Lee con intensidad hasta la madrugada. Apasionado de la narrativa norteamericana, guarda buen regusto de una de sus últimas lecturas: «Némesis», de Phillip Roth. Pero cuando se le pregunta por libros, se debate entre su pasión y esa permanente tendencia a tirar del freno: «Ensayo, poesía, filosofía, fui borgiano antes de que todo el mundo hablase de Borges, mucha literatura sudamericana, Cortázar, Octavio Paz, Rulfo, Onetti», enumera.
¿Cine? «El gatopardo» o cualquiera de Visconti. Fue dialéctico, como correspondía en los comienzos, pero salta de Tomás de Aquino a Hobbes o a Edgar Morin. Se declara agnóstico, pero el líder de la FSA prefiere aparcar debates teológicos porque no son terrenales. Lo terrenal para él es definirse como laico.
Si de algo se siente orgulloso en su trayectoria personal es de haber llegado a la secretaría general del PSOE, pero su hija le ha dado las mayores alegrías: cuando la tuvo por primera vez en brazos y cuando se licenció en Medicina. Casado y muy celoso de su vida personal, Javier Fernández la mantiene bien al margen de su actividad pública.

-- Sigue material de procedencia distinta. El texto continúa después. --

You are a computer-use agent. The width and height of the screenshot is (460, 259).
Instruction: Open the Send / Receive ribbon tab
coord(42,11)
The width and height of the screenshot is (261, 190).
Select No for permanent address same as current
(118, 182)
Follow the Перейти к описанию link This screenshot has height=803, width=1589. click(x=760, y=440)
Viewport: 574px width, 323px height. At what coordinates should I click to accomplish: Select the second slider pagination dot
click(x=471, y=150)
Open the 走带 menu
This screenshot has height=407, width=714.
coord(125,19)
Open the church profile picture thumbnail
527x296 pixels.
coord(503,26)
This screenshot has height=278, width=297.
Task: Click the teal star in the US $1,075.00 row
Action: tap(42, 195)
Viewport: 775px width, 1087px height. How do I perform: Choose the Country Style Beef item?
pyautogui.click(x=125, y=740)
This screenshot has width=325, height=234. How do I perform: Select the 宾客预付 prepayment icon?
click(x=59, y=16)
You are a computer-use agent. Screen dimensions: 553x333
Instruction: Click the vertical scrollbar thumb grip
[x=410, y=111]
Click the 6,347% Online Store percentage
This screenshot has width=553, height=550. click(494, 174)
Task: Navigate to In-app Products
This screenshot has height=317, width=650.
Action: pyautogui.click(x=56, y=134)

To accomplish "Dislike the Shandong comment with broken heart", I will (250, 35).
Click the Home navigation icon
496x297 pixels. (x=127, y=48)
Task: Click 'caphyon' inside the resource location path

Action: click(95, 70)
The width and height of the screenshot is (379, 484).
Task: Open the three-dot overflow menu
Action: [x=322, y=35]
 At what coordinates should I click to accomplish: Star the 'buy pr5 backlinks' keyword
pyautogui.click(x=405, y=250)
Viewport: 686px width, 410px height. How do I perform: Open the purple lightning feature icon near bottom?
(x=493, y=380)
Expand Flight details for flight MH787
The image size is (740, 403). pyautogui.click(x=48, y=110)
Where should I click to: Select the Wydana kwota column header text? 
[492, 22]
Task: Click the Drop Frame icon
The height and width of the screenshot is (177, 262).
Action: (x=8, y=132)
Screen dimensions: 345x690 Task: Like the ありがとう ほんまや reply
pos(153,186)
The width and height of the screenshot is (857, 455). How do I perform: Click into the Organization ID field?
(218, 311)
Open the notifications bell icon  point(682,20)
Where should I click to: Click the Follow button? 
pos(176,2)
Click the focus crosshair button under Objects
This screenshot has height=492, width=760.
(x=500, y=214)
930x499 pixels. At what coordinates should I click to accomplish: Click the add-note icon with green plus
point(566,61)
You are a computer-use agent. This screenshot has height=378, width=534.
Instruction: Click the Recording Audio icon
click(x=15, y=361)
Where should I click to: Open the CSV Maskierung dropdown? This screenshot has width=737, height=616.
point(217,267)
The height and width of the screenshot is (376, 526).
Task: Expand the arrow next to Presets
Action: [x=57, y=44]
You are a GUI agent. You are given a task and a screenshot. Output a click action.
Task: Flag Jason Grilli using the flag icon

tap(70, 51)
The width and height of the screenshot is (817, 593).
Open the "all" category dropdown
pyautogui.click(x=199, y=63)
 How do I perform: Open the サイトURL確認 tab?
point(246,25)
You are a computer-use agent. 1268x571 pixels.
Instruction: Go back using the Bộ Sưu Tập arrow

Esa lenta carrera de fondo le ha llevado ahora a disputar la presidencia autonómica después de haber logrado con éxito coser las costuras del PSOE asturiano y revalidar como secretario general del partido en dos ocasiones con una holgada mayoría, enterrando las diferencias internas. Natural sucesor de Areces, prefirió tomarse su tiempo antes que atender a quienes le calentaban la oreja pidiéndole un relevo anticipado. Su terreno no es el de la política-espectáculo, la exhibición multimedia, el eslogan urgente. Prefiere la parsimonia de las ideas meditadas, aunque choque algo en estos tiempos. Prefiere el sosiego de conocer a fondo los asuntos antes de pronunciarse al requiebro improvisado para salir airoso. Más bien los suyos resaltan su necesidad de estudiar a fondo el temario antes de pronunciarse. Y sobre todo su valentía para dar el paso por complicados que fueran los escenarios. Él mismo valora a quienes dan su opinión sin miedo; escucha, matiza y rectifica, pero decide.
Le sale un poco el tópico al asegurar que admira a Mandela, prefiere el té al café y es madridista hasta la médula, por lo que ahora le toca estar en horas bajas futboleras.
-¿Y si tuviera que resumir en una lección lo que ha aprendido de la vida?
Silencio en una larga pausa. Luego, un ligero titubeo.
-Humildad. Es el mejor consejo que podría darle a alguien.